Posted by Editor in , , , on March 16, 2017


There’s no big secret to the creation of green beer—it’s just regular beer full of green food coloring. Food coloring is notoriously strong and prone to temporarily staining your teeth. The good news is that green food coloring doesn’t have the same literal red flags as red food coloring. Red 40 is a main ingredient in red food coloring, and has been linked to immune system tumors in mice as well as hyperactivity in kids (not that kids would be drinking food-color infused beer anyway!).

Red 40 has p-Cresidine, dubbed by the US Department of Health and Human Services as “reasonably anticipated to be a human carcinogen.” However, currently there’s no official word on whether Red 40 is toxic. Green food coloring is made with propylene glycol, FD&C Yellow 5, FD&C Blue 1, and propylparaben (which is a preservative). Relatively safe, the FD&C colors have been tested on mice, rats and dogs. It was determined to be an irritant to eyes, skin and lungs while boasting its very own (Material Safety Data Sheet) stating it’s “very hazardous in case of ingestion.”

However, that “very hazardous” rating is really for ingestion in large amounts. The odds of a person drinking a toxic amount of green food coloring on St. Patrick’s Day is slim to none. (Really, you’re more at risk of overdoing it on alcohol than on food coloring).

Garner Your Own Luck

Beer is considered a moderately acidic beverage than can wear down tooth enamel over time.
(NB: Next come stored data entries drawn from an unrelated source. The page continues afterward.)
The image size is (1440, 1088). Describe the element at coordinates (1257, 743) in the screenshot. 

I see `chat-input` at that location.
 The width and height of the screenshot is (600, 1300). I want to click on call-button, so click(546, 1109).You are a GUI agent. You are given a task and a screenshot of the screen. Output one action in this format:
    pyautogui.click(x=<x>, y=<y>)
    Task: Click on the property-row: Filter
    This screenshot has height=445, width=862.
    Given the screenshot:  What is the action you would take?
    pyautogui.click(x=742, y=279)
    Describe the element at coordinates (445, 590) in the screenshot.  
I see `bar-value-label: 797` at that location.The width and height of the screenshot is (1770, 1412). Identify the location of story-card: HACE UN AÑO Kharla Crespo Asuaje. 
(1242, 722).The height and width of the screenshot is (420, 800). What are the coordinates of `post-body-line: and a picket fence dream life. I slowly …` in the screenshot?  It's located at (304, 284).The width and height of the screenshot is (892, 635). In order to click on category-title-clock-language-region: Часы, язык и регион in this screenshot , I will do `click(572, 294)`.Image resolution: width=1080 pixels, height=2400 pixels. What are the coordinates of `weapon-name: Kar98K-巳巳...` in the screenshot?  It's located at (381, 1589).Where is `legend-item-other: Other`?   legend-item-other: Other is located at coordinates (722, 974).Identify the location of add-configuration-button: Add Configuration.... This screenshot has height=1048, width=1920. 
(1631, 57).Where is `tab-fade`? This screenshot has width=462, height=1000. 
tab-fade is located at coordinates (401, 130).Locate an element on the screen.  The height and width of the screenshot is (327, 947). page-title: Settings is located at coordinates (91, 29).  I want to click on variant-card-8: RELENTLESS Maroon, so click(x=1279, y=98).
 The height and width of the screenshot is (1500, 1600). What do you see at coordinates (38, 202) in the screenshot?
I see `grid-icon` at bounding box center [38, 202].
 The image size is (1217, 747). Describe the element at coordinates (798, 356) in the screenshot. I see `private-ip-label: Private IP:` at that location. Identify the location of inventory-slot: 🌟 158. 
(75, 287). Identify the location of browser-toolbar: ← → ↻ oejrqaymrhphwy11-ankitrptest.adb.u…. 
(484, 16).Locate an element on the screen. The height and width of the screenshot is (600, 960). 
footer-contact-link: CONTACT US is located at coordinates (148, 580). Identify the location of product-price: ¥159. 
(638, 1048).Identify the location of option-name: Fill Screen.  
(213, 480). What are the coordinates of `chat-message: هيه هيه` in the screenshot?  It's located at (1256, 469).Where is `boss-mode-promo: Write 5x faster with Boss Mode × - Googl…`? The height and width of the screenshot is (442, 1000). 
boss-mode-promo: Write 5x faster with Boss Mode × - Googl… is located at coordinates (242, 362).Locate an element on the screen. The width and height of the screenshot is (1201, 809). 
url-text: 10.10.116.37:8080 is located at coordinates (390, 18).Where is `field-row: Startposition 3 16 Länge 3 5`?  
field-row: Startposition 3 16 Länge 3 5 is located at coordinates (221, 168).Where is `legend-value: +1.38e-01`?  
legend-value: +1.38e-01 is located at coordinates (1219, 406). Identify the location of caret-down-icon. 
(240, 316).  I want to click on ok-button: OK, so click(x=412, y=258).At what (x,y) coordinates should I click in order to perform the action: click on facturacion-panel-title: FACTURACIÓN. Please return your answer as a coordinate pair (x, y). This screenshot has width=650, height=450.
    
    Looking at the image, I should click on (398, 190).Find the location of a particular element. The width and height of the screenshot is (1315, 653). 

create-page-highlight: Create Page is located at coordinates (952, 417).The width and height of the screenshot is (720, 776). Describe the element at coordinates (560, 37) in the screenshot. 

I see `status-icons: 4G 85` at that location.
However, wine and soft drinks as well as citrus juices are much more acidic than beer. The most acidic beers are sours. To treat your teeth a little kinder this St. Paddy’s Day, opt for a classic Guinness instead of a green or sour beer. You’ll be much more in keeping with authentic celebrations, and enjoy a better pint in the process.

Corned beef and cabbage is another staple, although cabbage can be very high in acidity. It’s fine to indulge once a year, but you might want to check out a shepherd’s pie instead. It’s better for the teeth and is more of a comfort food than the more traditional cabbage and beef combo.